Alright- let’s get to the acting. We see a lot of the same faces in Sport For Jove productions and no wonder- every play brings a new challenge and a chance to work with a creative team of such complex and rewarding vision must be very difficult to give up. I don’t think I’ve ever seen any of their plays where James Lugton’s characters aren’t slapped or killed so if he’s still there I can only presume it’s addictive. There aren’t any weak links in the chain of performers in this Shakespeare double-header but there are a few mentionable stand outs. Anthony Gooley as Orsino has terrific comic timing and expressiveness, Megan Drury as Olivia performs with such energy and passion, Robin Goldsworthy (Malvolio) captures arrogance with such malevolence  that he was both delightful and terrifying. I had students in the audience on Friday night who suffered the cutting blow of improvised dialogue from Goldsworthy and the young man in question will wear that as a badge of honour for the rest of his life. Mike Pigott as Sir Andrew Aguecheek, James Lugton as Sir Toby, Abigal Austin as Viola and Tyran Parke as Feste were all terrific and drove much of the play’s comedy.

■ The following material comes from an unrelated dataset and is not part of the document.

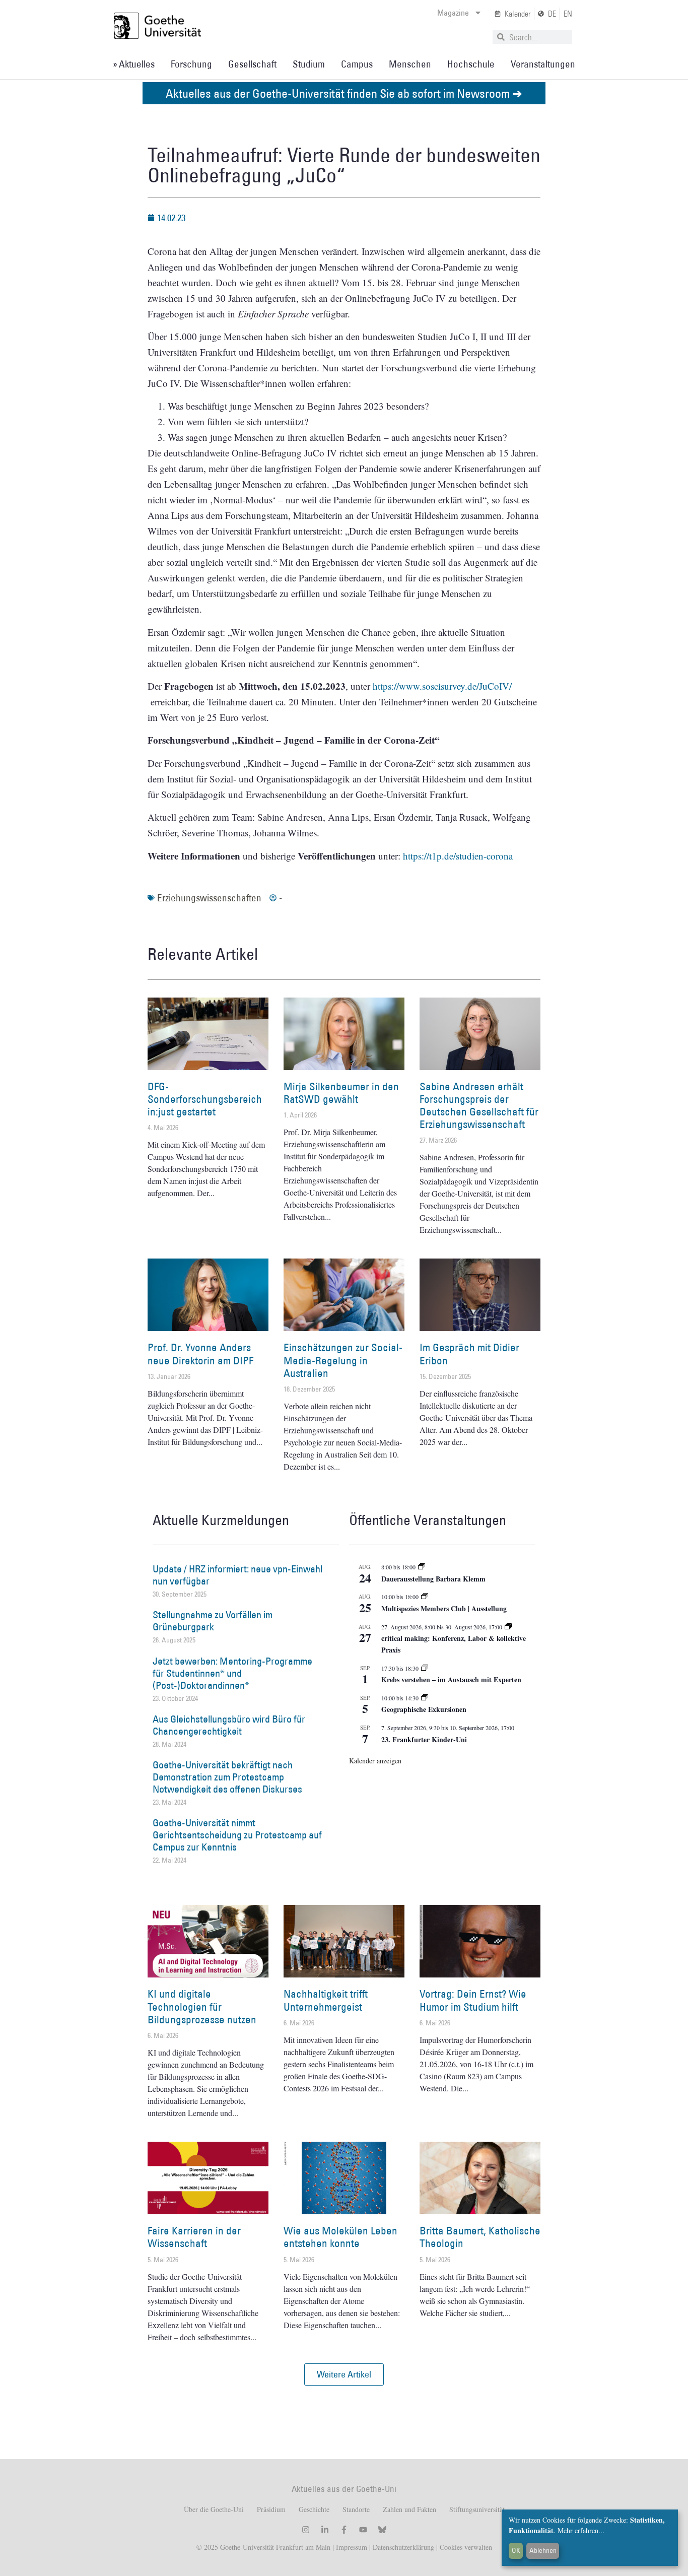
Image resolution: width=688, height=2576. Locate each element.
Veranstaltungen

In ‘All’s Well’, Robert Alexander took the small but significant role as the King of France and taught everyone how you can be a giant of the stage and hardly appear. Francesca Savige as Helena and Edmund Lembke-Hogan as Bertram were lovely to watch and George Banders as Parolles captured the braggart in excess and his subsequent humiliation like a lovable and redeemable version of Il Capitano. And let’s acknowledge the ensemble because they each completely commit with utter joy to every moment on stage.Terry Karabelas had maybe less than ten lines and yet his work as the priest was priceless. The ensemble are the colour in the palette that allow our protagonists and antagonists to emerge with detail and dimensions.

Look, I could go on but I’m over a thousand words and this has already taken me hours to write because I keep reliving the golden moments of each show. If I keep going, this will take you just as long to read it as it would to see it. So see it. See them both. I really enjoyed ‘Twelfth Night’ but I loved ‘All’s Well That Ends Well’. It’s been a day since I saw it and it’s still taking up space in my thoughts- its images haunt me in a surreal, ethereal way. It crept under my skin and in the second half, time passed without me noticing. I don’t think I’d ever want to see anyone else’s version of it. Let it lie there as the only way I could imagine it should be done.

And that’s what Sport For Jove does. That's what Damien Ryan does. They show you Shakespeare and make it dance off the page in action and flavour and I want to taste every moment of it.